One of the main euROBIN goal is to transfer knowledge and methods among the network groups and beyond through personnel exchange. The euROBIN Brain Magnet Programme is a travelling and exchange programme at all qualification levels: PhD students, young researchers, senior researchers and professors. The main objective of the programme is to transfer methodology and technology to at least two robotic systems of the consortium partners. PhD students and postdocs will be involved in the test and benchmarking activities on the platforms and their preparation to the challenges. Top senior scientists and professors will provide scientific advice; contribute to scientific roadmaps, challenge design and dissemination, give tutorials, and co-organize workshops.
To improve the dialogue between academia and science industry and to boost the participation of the robotics companies in the euROBIN network, structuring and stimulating the dialogue with and among them through all the networking euROBIN activities ad opportunities such as the EuroCore database, hackathons, workshops and coopetions.
The underlying idea is to attract robotics companies to become part of the euROBIN network because of the offered advantages, spreading from young professional (such as Ph.D. working in robotics) to technology and software access. Once companies will be profiled, they will be inserted in dedicated databases, considering their needs in terms of human resources and technologies.
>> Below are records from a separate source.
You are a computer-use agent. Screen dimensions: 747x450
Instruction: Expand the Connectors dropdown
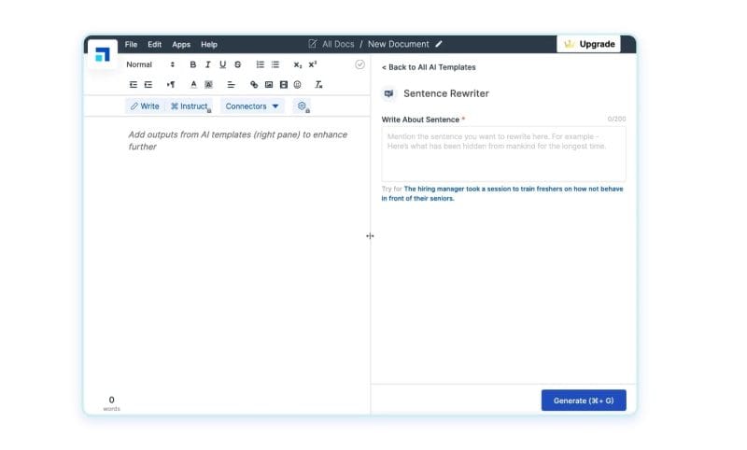pos(252,106)
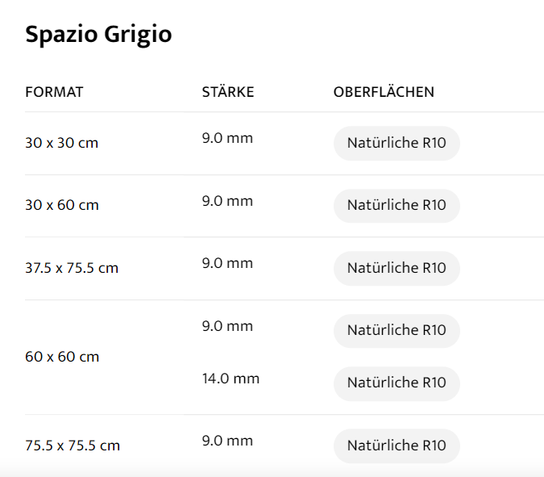Select the 75.5 x 75.5 cm format
Image resolution: width=544 pixels, height=477 pixels.
coord(73,446)
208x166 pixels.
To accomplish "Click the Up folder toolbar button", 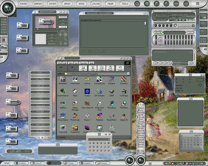I will 83,68.
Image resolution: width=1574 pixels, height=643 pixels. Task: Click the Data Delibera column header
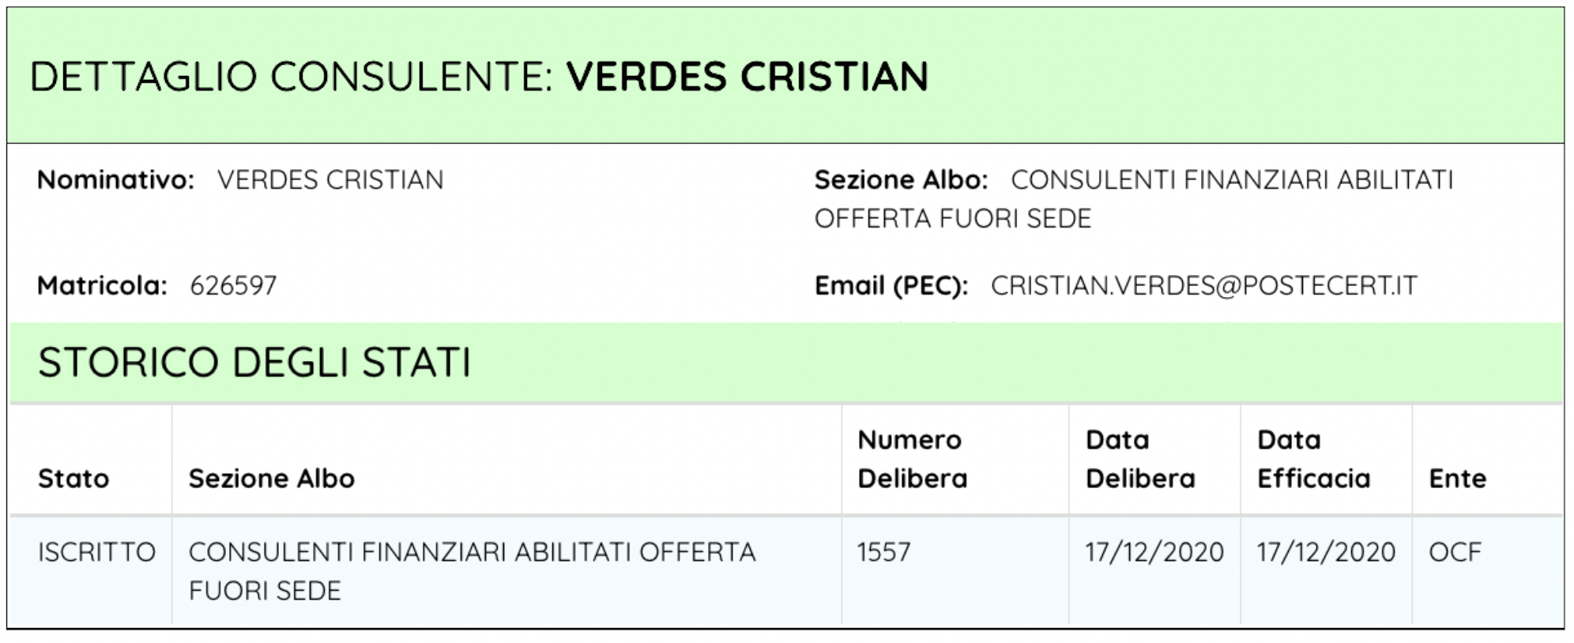(x=1139, y=459)
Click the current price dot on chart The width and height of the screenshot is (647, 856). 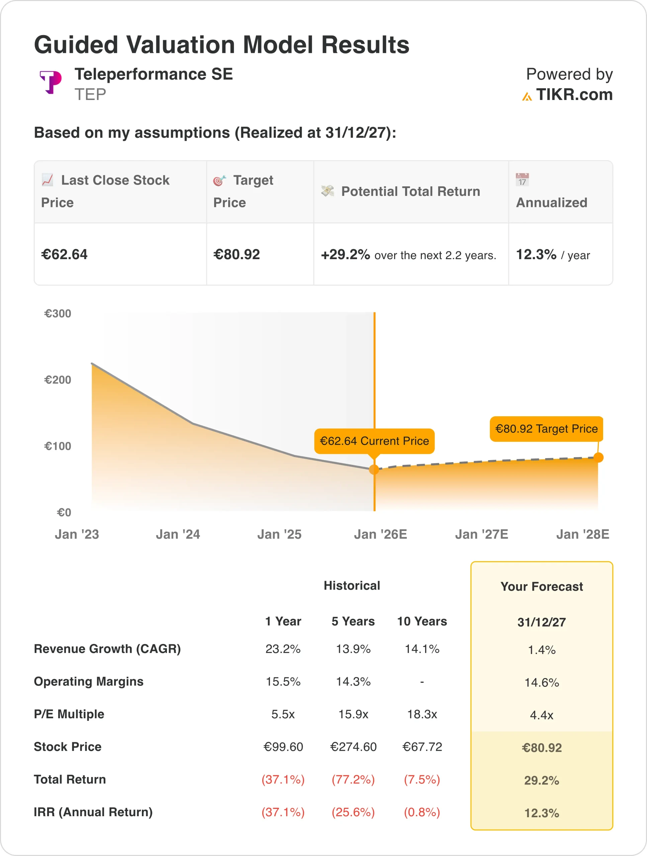pyautogui.click(x=374, y=469)
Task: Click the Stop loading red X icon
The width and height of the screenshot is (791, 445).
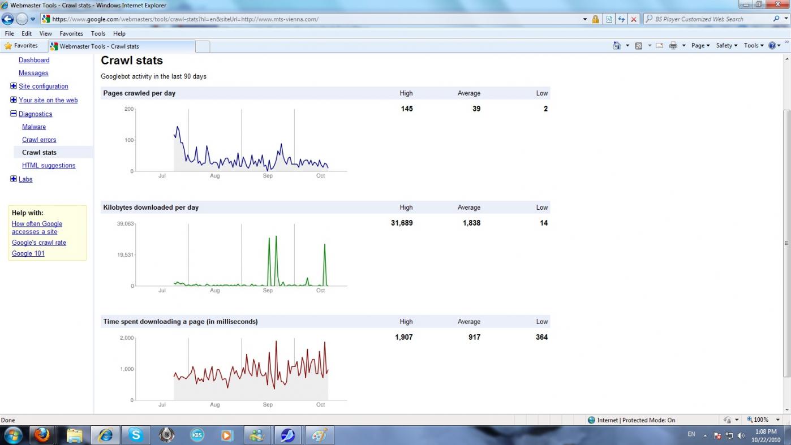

Beside their opportunity to access the EuroCore dabase, a Match-making systems will be developed in the form of database entries association, and provided in the form of an online platform that will be developed in the project with the following goals.
A flywheel effect is foreseen for the remaining years of the projects based on the advantages that the companies will receive from this program and on the exploitation of the research outcomes in industrial related applications.
The goals of the communication plan are to create own and recognisable brand that facilitate to identify the goals, principles and activities of euROBIN within in physical and/or digital communication actions; to ensure widespread visibility of all activities to close the gap between the consortium and target audiences; and to grow in terms of audience even beyond the reach representing the sum of each individual partner maximizing the impact of project actions.
For exploitation we will create a database of reusable software and data through the EuroCore Data and Code repository and related documentation, datasheets, and tutorials.
Technologically, euROBIN will lay down architectures and tools to exploit European robot diversity through the power of their communication and interoperability. It will leverage the outstanding research results and technological platforms of its core partners and of the European robotics community at large, founding and nurturing a European Robotics Collaborative Repository (EuroCore). The repository is intended to persist and grow beyond the end of the project, supported by industrial contributions and further funding schemes. It should be the active technological core of a vibrant eco-system for exchange within the research community. It will foster knowledge and technology transfer to small and medium robotics enterprises, as well as to large industry end users from various sectors.
The euROBIN project partners consider cognition-enabled transferable embodied AI as the most fundamental scientific and technological challenge that is currently hindering the breakthrough of AI-powered robotics and hampering its wider deployment and commercialization.
To achieve true transferability and reproducibility a great effort will be made exploiting an open source approach, working on Documentation, Datasheets and Tutorials. A common language, tandards and benchmarks will be established, for researchers and end-users to interface them with capabilities of the new generation of technologies. This aim is to accelerate the research by documentation, tutorials and datasheets to make papers and code usable by others.